The greatest treat to the business growth is the rise of economic nationalism as initiated by Brexit, Donald Trump and some populist policies, say business leaders around the world.
This was concluded in a study conducted by accountancy firm KPMG through a survey that comprised of 1,300 chief executives of some of the biggest companies in eth world. The study found that the British business leader4s appeared to hold a greater pessimistic view compared to the other business leaders.
While about two-thirds of CEOs from UK complained about the growing use of protectionism being their greatest worry, half of the CEOs from other countries surveyed said the same. Protectionism events identified by them included the likes of import tariffs and quotas.
While such trade barriers have the impact of protecting jobs in the economies where they are implemented, but the short-term benefits are little compared to the higher price that consumers have to pay, argued the business leaders.

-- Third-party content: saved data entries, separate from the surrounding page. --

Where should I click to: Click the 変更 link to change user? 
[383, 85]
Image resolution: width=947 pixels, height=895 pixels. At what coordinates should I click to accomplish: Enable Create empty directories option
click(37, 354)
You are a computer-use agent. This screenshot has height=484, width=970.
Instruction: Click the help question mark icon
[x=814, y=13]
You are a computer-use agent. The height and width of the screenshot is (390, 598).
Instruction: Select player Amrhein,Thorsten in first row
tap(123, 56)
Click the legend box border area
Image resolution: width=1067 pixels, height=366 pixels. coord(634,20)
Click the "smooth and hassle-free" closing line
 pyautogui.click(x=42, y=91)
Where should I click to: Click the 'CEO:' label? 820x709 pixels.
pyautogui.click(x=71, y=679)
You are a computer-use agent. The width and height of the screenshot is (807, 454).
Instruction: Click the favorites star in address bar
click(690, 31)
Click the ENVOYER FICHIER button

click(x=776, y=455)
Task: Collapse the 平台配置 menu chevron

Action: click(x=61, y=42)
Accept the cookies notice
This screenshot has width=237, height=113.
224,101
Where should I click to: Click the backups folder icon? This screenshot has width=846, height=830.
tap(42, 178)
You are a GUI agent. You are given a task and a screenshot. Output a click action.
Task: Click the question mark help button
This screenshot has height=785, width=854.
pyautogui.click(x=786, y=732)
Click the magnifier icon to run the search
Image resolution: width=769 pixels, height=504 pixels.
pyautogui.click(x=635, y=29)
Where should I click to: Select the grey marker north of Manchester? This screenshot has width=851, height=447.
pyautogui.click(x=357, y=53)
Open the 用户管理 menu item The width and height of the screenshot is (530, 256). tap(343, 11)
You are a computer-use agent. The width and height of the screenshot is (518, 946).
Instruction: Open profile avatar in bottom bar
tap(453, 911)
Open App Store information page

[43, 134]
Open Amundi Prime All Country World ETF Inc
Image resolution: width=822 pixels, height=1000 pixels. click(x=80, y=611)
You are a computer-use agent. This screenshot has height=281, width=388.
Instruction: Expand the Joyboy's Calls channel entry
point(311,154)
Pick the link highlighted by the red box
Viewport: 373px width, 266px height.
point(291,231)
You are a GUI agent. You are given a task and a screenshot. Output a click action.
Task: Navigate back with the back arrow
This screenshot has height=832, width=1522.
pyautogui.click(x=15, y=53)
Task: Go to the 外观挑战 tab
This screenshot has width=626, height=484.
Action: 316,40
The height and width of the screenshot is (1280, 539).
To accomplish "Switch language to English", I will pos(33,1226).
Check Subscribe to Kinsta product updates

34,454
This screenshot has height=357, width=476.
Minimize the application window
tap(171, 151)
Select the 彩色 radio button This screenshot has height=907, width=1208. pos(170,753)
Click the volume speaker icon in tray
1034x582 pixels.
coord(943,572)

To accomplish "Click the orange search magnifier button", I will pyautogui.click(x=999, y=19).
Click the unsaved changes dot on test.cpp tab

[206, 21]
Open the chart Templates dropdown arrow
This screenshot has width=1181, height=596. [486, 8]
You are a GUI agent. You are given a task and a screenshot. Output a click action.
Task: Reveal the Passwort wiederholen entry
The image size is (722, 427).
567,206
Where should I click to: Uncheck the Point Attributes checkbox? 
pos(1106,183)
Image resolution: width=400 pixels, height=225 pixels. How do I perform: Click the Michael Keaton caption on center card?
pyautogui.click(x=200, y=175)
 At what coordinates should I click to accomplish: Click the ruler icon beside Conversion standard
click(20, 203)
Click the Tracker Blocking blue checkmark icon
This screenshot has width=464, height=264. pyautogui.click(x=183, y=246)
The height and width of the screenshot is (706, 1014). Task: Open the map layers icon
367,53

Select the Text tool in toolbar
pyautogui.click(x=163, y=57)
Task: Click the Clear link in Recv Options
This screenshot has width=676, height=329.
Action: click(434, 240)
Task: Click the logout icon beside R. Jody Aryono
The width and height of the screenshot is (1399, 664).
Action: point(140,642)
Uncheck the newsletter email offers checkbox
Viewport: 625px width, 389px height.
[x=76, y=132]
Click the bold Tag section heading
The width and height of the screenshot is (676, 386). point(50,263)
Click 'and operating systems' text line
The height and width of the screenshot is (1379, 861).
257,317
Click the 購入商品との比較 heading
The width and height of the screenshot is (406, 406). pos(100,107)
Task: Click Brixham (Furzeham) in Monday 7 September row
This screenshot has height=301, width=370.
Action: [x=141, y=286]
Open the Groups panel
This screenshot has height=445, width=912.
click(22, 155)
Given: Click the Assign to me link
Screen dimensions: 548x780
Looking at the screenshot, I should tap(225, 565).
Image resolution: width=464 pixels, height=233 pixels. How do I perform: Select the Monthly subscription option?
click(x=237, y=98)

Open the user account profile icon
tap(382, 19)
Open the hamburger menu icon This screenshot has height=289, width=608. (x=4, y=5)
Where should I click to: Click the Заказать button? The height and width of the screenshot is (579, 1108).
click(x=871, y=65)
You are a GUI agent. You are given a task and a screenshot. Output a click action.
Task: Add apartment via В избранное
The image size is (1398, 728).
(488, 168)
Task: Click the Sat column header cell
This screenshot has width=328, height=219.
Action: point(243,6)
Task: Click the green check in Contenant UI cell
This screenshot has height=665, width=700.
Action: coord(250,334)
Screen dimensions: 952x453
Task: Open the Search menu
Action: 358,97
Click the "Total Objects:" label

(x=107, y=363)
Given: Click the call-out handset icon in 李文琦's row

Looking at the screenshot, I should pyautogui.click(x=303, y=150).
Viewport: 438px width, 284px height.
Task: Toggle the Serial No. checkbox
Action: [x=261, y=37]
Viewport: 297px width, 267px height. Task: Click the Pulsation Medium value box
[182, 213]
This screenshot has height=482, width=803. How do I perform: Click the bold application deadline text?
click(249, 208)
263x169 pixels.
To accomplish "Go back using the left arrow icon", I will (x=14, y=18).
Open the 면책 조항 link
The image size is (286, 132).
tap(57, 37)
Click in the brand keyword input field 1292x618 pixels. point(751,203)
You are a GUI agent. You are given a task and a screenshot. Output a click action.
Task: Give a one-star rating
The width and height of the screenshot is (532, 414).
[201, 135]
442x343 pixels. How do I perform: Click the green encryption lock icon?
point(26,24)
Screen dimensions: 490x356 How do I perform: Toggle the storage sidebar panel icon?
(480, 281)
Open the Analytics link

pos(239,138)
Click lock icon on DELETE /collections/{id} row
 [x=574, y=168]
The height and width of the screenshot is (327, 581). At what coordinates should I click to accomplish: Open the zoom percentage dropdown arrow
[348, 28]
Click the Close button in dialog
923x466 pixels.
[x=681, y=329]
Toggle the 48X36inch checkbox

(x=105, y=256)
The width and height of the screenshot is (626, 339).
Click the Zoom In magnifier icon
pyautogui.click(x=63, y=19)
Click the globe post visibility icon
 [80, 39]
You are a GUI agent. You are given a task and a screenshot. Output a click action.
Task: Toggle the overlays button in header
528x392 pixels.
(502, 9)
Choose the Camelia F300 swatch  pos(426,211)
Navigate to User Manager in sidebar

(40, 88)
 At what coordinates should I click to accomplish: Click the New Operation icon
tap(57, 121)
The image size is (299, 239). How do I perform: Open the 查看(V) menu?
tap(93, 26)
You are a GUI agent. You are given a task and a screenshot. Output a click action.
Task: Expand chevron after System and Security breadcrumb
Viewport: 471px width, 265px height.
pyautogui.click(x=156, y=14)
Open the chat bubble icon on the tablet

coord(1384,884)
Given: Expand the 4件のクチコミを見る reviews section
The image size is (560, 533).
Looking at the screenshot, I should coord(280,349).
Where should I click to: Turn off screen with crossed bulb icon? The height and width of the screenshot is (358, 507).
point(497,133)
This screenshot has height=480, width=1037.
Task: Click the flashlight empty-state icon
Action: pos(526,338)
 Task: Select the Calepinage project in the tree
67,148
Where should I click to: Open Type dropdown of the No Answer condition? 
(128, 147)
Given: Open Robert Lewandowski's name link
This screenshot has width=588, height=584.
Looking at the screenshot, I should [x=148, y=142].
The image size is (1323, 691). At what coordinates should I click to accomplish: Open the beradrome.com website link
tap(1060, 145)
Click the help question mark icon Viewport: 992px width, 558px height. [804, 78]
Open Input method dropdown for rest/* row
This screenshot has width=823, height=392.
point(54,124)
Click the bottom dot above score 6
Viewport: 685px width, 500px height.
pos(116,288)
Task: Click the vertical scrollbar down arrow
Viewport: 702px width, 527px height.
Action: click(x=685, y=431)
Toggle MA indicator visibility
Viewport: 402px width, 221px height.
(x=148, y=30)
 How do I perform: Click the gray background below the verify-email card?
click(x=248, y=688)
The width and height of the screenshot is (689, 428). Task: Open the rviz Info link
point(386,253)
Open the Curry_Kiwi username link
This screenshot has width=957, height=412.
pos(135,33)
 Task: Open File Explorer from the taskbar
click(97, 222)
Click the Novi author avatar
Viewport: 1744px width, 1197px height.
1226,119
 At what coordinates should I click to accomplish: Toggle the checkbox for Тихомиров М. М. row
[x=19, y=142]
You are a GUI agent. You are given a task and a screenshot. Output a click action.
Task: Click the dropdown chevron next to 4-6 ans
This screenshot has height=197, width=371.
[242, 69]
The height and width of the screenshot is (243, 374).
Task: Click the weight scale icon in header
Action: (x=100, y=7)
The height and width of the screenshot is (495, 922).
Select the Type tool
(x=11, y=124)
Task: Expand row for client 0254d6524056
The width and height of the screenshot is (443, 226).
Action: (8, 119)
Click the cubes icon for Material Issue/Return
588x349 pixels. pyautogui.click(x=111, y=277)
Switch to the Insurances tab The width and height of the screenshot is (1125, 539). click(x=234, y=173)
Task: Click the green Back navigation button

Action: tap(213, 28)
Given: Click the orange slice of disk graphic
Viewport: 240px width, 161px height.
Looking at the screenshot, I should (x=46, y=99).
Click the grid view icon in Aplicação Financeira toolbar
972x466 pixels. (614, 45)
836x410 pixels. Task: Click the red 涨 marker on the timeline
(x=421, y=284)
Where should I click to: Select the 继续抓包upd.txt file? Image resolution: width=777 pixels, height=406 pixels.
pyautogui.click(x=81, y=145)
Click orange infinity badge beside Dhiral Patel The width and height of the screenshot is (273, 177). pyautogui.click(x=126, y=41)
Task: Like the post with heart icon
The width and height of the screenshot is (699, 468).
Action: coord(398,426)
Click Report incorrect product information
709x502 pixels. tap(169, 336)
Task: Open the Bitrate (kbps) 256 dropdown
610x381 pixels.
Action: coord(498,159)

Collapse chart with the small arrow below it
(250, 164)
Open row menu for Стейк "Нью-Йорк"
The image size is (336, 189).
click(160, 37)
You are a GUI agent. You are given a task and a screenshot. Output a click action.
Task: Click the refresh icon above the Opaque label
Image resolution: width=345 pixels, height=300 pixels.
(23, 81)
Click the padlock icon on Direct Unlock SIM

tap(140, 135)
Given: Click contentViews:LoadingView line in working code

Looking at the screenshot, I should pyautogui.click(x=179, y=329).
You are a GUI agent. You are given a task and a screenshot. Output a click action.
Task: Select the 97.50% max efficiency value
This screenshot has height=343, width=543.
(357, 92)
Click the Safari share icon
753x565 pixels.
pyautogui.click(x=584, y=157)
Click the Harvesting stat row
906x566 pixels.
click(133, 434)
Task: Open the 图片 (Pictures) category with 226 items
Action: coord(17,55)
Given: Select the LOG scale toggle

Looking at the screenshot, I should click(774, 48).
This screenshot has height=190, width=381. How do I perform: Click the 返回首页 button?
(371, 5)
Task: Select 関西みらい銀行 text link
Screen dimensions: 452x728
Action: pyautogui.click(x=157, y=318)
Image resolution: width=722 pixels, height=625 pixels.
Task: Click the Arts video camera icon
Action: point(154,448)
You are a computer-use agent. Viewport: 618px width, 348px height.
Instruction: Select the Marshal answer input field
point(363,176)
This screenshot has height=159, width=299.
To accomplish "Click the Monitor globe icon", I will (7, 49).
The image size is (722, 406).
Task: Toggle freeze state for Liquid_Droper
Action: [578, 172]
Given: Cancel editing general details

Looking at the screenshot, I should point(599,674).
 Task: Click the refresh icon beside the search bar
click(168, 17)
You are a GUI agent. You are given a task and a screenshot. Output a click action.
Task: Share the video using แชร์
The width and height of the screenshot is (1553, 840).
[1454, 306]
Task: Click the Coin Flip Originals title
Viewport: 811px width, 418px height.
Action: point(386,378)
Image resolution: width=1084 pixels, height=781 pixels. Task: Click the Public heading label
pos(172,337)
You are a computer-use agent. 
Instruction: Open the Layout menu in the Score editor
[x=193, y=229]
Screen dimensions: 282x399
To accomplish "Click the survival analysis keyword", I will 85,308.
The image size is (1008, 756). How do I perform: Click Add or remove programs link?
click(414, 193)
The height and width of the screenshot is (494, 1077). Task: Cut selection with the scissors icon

Bill Michael, UK chair at KPMG, said: “If world trade doors continue to close, there will be an inevitable impact on global growth. This persistent retrenchment is of huge concern to the business leaders I speak to.”
These views by business honchos come at a time when the United States and China are trying ot back out from the potential trade war that loomed large as both countries threatened to impose high import tariffs on each other. Economists feared that such a trade war would have been severely detrimental for the global economy.
Both China and the U.S. have said that they had reached “a consensus on taking effective measures” to reduce the US trade deficit with China and hence the proposed tariffs were to put “on hold” by Washington.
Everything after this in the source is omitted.